### PAGE EXCERPT
-- Opening Marker --
Discovery could help wildife habitat

The Columbian
Published: April 15, 2013, 5:00pm

Cheatgrass, the invasive weed that sticks in socks and shoelaces, finds its way into dog ears and has disrupted wildlife by taking over native grass and brush habitats across the arid West, might have a new foe.

A researcher at Washington State University has identified a native soil bacteria that inhibits the growth of the weed when nurtured to high levels. Its discovery is making land and wildlife managers hopeful they might soon have a new weapon to battle the Eurasian invader that is spreading at a rate of 1,000 acres per day.

“This is really promising. If this works, this potentially will give us a new tool to re-establish perennial vegetation,” said Alan Sands, of Boise and owner of Sage Wildlife Consultation Service.

Cheatgrass thrives by growing later in the fall and earlier in the spring than native grasses. But when it dries in the heat of summer, it fuels high-intensity and fast-moving wildfires that are blamed for wiping out sagebrush habitat, a leading cause of the demise of sage grouse. It also out-competes native bunch grasses that are important for several wildlife species, including elk and deer.
-- Closing Marker --
[Entries drawn from a collection]
-- Opening Marker --
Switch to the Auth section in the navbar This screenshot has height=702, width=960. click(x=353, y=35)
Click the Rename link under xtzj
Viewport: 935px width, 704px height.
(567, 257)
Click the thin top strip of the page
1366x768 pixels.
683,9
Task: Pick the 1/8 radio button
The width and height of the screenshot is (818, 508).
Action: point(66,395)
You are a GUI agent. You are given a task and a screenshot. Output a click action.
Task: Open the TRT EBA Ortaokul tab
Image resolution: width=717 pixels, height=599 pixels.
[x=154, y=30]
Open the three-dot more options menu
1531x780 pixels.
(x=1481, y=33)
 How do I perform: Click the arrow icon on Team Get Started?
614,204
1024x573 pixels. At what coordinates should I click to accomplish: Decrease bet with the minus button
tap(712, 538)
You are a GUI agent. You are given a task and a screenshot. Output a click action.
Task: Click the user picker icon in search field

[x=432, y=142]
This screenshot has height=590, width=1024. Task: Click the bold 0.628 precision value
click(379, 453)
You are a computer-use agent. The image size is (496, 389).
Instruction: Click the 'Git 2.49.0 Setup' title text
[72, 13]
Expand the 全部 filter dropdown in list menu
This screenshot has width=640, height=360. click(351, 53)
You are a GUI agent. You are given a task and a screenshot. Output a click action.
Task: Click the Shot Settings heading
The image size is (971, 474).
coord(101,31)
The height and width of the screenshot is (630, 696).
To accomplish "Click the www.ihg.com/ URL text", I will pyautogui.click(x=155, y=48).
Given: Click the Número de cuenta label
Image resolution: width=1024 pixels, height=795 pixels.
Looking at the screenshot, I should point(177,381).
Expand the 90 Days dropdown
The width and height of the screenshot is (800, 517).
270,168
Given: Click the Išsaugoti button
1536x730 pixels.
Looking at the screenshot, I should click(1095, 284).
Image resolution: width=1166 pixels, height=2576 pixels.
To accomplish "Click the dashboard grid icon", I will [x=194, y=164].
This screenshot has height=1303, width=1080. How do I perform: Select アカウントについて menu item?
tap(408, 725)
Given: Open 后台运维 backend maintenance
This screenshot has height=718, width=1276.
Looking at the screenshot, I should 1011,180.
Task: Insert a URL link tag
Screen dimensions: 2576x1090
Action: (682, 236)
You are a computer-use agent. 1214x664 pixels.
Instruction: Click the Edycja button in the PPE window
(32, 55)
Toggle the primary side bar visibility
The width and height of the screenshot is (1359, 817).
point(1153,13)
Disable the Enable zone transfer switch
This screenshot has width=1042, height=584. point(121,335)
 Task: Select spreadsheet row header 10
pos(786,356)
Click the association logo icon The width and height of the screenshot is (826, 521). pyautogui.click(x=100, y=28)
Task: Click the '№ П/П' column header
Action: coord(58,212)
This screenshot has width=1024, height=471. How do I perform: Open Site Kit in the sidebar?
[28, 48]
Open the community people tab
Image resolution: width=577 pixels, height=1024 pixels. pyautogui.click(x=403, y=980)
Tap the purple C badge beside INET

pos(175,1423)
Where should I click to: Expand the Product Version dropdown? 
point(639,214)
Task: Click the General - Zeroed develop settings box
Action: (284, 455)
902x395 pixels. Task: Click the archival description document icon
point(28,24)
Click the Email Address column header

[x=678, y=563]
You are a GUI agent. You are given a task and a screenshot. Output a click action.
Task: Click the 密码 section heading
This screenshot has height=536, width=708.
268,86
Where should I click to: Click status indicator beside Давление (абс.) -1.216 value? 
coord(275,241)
-- Closing Marker --
### EXERCISE GOAL
Reproduce the full cheatgrass article word for word.

### EXERCISE RESPONSE
Discovery could help wildife habitat

The Columbian
Published: April 15, 2013, 5:00pm

Cheatgrass, the invasive weed that sticks in socks and shoelaces, finds its way into dog ears and has disrupted wildlife by taking over native grass and brush habitats across the arid West, might have a new foe.

A researcher at Washington State University has identified a native soil bacteria that inhibits the growth of the weed when nurtured to high levels. Its discovery is making land and wildlife managers hopeful they might soon have a new weapon to battle the Eurasian invader that is spreading at a rate of 1,000 acres per day.

“This is really promising. If this works, this potentially will give us a new tool to re-establish perennial vegetation,” said Alan Sands, of Boise and owner of Sage Wildlife Consultation Service.

Cheatgrass thrives by growing later in the fall and earlier in the spring than native grasses. But when it dries in the heat of summer, it fuels high-intensity and fast-moving wildfires that are blamed for wiping out sagebrush habitat, a leading cause of the demise of sage grouse. It also out-competes native bunch grasses that are important for several wildlife species, including elk and deer.